Das war eine Frage der Höflichkeit: Es gibt Bilder von Harry in seiner Naziuniform.
Sie finden Ihr Vorgehen also nicht pietätlos gegenüber den Söhnen der Toten?
Im Gegenteil: Es wäre bösartig, den Prinzen zu unterstellen, sie könnten nicht unterscheiden zwischen der medialen Figur der Lady Diana und ihrer wirklichen Mutter. Daher ist es auch OK, die beiden zur Filmpremiere einzuladen. Wir gehen verantwortungsvoller mit der toten Diana um als die versammelte Regenbogenpresse mit der lebenden.
Noch hat niemand Ihren Film gesehen, richtig?
Richtig.
Kennen Sie selbst bereits den Endschnitt Ihres Films?
Wir sind noch im Schnitt und werden vermutlich auch live während der Uraufführung noch an ihm schneiden. Ich betrachte die Premiere wie eine Freejazz-Session, bei der alles passieren kann.

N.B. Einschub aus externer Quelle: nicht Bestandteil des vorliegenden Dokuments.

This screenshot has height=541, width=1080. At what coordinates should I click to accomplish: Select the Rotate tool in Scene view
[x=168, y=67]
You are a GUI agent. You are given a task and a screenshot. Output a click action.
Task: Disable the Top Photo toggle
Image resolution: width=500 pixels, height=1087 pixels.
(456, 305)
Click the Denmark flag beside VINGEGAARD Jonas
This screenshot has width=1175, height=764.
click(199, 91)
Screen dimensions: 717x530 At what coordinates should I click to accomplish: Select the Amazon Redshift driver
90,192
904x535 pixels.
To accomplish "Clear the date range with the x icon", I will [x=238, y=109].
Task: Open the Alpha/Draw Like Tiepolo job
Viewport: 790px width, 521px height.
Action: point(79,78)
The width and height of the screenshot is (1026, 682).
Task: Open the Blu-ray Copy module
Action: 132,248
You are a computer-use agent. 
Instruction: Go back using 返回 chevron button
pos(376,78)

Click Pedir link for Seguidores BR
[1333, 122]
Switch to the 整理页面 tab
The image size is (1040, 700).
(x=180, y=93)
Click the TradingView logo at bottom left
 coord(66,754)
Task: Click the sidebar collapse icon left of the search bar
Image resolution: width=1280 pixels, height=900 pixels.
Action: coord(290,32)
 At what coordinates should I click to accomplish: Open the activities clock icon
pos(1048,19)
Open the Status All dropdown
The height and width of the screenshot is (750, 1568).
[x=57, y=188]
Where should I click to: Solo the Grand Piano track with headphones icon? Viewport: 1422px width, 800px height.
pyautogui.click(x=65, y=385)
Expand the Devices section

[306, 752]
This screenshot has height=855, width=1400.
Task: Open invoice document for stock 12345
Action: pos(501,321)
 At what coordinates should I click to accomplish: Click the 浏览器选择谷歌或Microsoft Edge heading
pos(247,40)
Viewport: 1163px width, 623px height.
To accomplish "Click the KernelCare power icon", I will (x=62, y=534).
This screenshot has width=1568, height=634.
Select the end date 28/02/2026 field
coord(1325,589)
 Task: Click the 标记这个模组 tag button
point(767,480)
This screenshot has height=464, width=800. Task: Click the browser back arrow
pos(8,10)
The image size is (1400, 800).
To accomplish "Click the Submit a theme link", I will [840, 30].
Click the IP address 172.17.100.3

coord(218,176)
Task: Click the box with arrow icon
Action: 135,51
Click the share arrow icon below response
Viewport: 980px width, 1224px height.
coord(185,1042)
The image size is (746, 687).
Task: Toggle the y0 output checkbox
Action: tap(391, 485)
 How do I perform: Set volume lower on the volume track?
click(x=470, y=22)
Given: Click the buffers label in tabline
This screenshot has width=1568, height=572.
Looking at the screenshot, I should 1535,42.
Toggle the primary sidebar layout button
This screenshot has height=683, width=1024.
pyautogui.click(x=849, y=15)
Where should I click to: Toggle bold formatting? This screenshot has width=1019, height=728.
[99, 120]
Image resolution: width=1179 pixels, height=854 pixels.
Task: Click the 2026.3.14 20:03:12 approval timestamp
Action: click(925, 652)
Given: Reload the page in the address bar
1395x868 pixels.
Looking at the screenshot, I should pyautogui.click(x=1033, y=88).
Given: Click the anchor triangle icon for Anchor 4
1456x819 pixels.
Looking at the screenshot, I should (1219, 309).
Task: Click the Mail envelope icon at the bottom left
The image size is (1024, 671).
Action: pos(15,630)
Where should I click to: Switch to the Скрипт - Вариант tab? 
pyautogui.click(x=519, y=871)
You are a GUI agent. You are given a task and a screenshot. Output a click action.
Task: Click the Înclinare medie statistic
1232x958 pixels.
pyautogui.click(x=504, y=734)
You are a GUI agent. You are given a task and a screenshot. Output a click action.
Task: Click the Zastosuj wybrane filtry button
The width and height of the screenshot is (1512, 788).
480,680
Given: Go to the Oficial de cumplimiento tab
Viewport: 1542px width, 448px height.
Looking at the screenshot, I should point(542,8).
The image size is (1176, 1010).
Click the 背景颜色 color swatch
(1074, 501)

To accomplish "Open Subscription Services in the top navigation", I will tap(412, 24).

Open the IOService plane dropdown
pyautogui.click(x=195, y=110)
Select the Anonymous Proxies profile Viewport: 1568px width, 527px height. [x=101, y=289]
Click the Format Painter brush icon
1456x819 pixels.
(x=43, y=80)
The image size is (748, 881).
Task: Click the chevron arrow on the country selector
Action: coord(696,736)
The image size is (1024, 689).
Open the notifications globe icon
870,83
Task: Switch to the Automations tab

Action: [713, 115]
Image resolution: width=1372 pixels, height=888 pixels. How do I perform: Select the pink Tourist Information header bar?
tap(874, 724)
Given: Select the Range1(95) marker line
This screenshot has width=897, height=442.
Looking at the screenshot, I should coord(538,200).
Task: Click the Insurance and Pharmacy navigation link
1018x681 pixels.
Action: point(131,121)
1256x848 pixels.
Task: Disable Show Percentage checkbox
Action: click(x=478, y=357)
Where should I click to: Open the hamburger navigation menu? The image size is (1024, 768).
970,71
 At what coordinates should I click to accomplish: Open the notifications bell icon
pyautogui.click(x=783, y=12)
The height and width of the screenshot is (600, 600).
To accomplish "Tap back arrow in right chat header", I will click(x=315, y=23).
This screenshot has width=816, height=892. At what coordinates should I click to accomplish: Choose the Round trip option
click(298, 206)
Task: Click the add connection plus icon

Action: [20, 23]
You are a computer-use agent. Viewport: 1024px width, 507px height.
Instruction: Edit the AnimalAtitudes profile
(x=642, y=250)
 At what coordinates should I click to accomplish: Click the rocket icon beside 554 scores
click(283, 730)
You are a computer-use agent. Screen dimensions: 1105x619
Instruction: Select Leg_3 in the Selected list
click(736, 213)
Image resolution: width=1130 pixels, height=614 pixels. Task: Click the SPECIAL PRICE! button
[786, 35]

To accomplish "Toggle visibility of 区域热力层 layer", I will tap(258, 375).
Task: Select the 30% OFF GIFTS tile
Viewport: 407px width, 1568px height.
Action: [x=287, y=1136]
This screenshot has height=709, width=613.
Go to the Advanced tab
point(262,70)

Mögen Sie das Geheimnis Ihres Films über die letzte Stunde im Leben der Lady Diana lüften?
Gerne. Mein Film ist nicht für jeden unterhaltsam. Der ist überhaupt nicht schockierend, er ist geradezu langweilig. Der Film ist die Leerstelle, die Dunkelstelle. Ich unterteile immer zwischen dem Bild, das ich sehe und der Dunkelheit, in der es sich bewegt. Ohne Dunkelheit keine Bewegung. Der Film ist stark beeinflusst von Allan Kaprow und seiner Arbeit „18 Happenings in 6 Parts“.
Erinnern Sie sich eigentlich, wo Sie sich zum Zeitpunkt von Lady Dianas Todes aufhielten?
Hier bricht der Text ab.